* Tasks to carry out *
A. In the Graco sprayer thread, what does the PC stand for?
B. Rewrite the Graco sprayer thread from the words that begin with "Don't forget to" through "Qt. for $8.97.", changing "Pump Armor" to "Pump Shield".

* Extract *
________________________________________

If you want the low boy, the cheapest way to get into a Graco is the 395. The PC stands for Pro Connect. It's Graco's proprietary fluid section service procedure. I was incorrect in that the 390 was not evplosion proof - all the new models are. You're going to have to go to a paint supplier more than likely to purchase this unit. I'd open an account when you purchase it to get better pricing and get contractor pricing on materials too. They might ask you about upcoming jobs to project your spending habits. The 390 will more than do the job if you can do the stand model. Keep in mind if you're running 100' of hose on an exterior, you're probably only going to have to move the pump once while painting. 

Sent from my SM-G900V using Tapatalk


----------



## allaboutfun (Aug 25, 2016)

Pro finish is an air assisted airless. Get you check book out. Would be overkill for drywall. For trim, you can put a fine finish (green 312) tip on and get an excellent finish. For drywall/exteriors 515 or 517 tip is very common. 

Sent from my SM-G900V using Tapatalk


----------



## WBCarpentry (Jun 19, 2015)

http://www.portlandcompressor.com/store/p-4051-graco-390-airless-paint-sprayer-special.aspx

Here you go...$700 bucks. Graco 390. Comes with a 515 tip. It's a good tip to learn to spray with and you shouldn't have runs everywhere. Once you get confident pick up a 517. That's my preferred tip for walls and ceilings.

For trim I use a 211 or 311.

This rig will last you a long time if you thoroughly clean it and store it properly.


----------



## Sleepinggiant (Jan 10, 2017)

WBCarpentry said:


> http://www.portlandcompressor.com/store/p-4051-graco-390-airless-paint-sprayer-special.aspx
> 
> Here you go...$700 bucks. Graco 390. Comes with a 515 tip. It's a good tip to learn to spray with and you shouldn't have runs everywhere. Once you get confident pick up a 517. That's my preferred tip for walls and ceilings.
> 
> ...


Thanks for the great info and link. I'll look into the difference between the 390 and 390 PC. I asked SW for a quote on the 390 PC. He quoted me $799 and any 3 tips I wanted. I'll have to make sure it was the 390 PC. Boy is everything complicated these days!  

"Losers focus on winners, winners focus on winning" TB12


----------



## allaboutfun (Aug 25, 2016)

Make sure it comes with a 2 finger gun and not the 4 finger gun. It should come with a 2 finger, but swap it out if you can. 

Sent from my SM-G900V using Tapatalk


----------



## Caslon (Dec 15, 2007)

Don't forget to purchase a 3' whip hose.

http://www.portlandcompressor.com/store/p-36-graco-airless-whip-hose-316-x-3.aspx

One beef I have with Graco products is their Pump Armor 1 Qt. for $8.97. 
It's a one shot deal, not concentrated. You can buy a quart of concentrated Pump Saver Plus for $9.99 which makes 8 GALLONS !!!!

http://www.gleempaint.com/pumsavlubcor.html


----------



## Caslon (Dec 15, 2007)

________________________________________

* Raw data *
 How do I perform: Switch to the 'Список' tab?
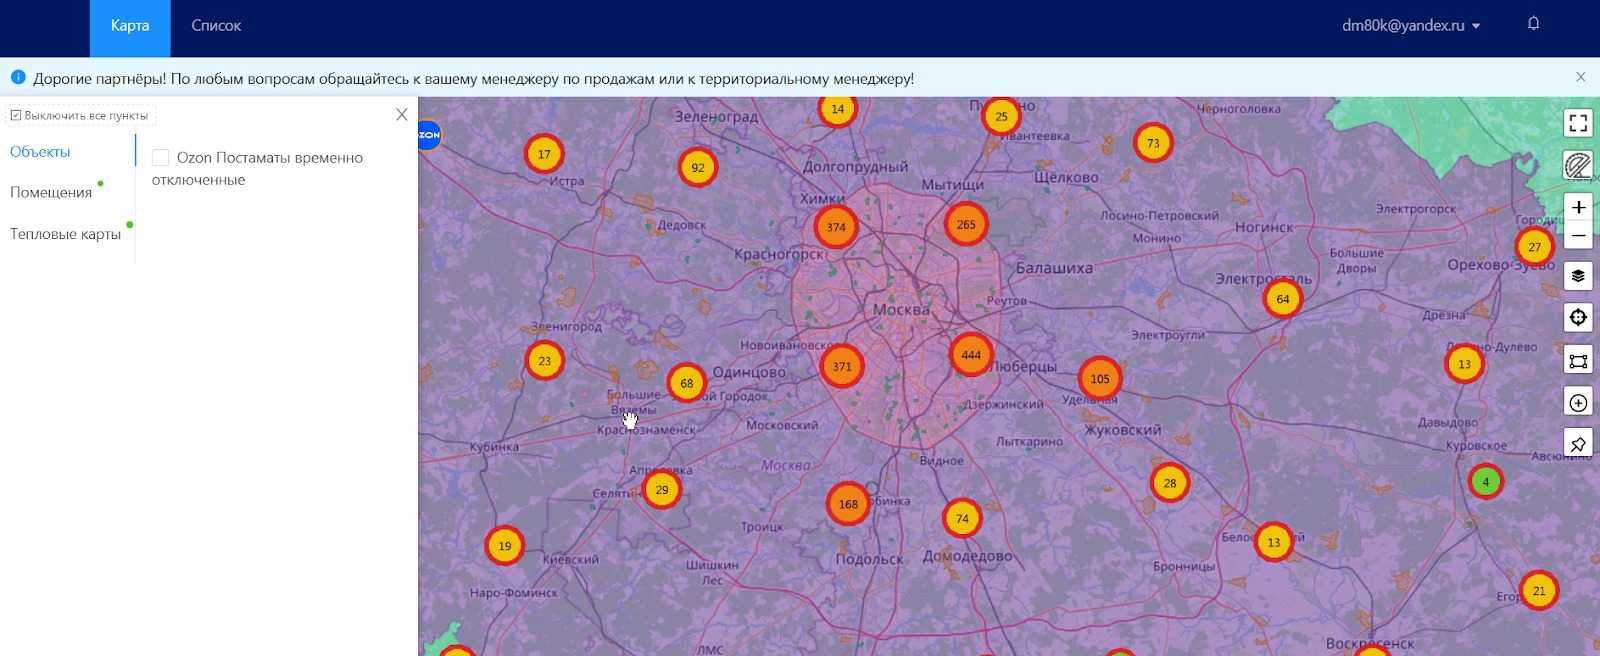coord(216,26)
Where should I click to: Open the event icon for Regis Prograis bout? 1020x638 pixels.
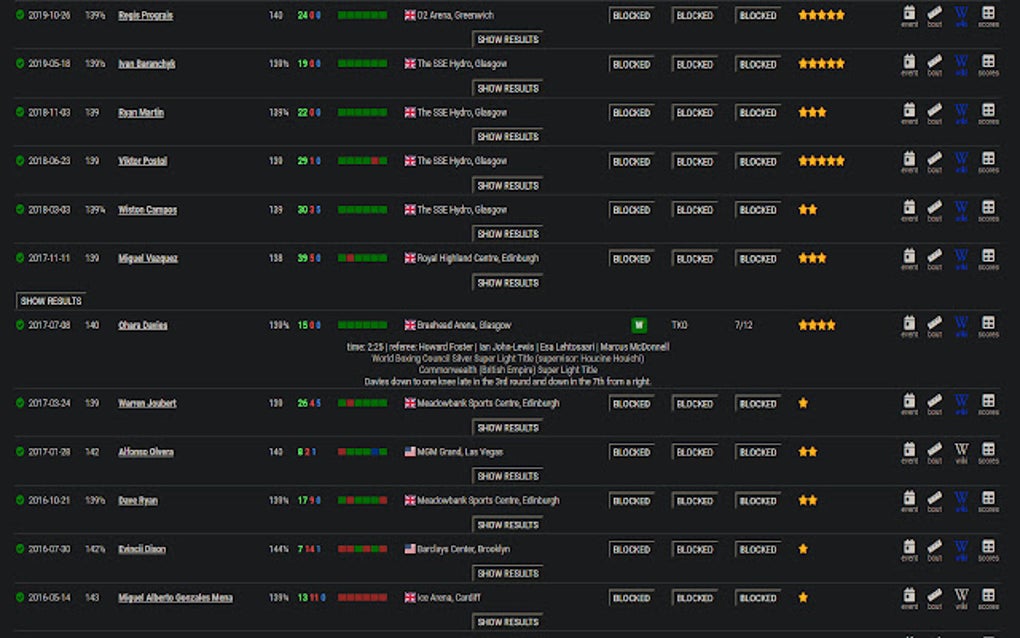(x=908, y=14)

________________________________________

* Task results *
A. Pro Connect

B.
Don't forget to purchase a 3' whip hose.

http://www.portlandcompressor.com/store/p-36-graco-airless-whip-hose-316-x-3.aspx

One beef I have with Graco products is their Pump Shield 1 Qt. for $8.97.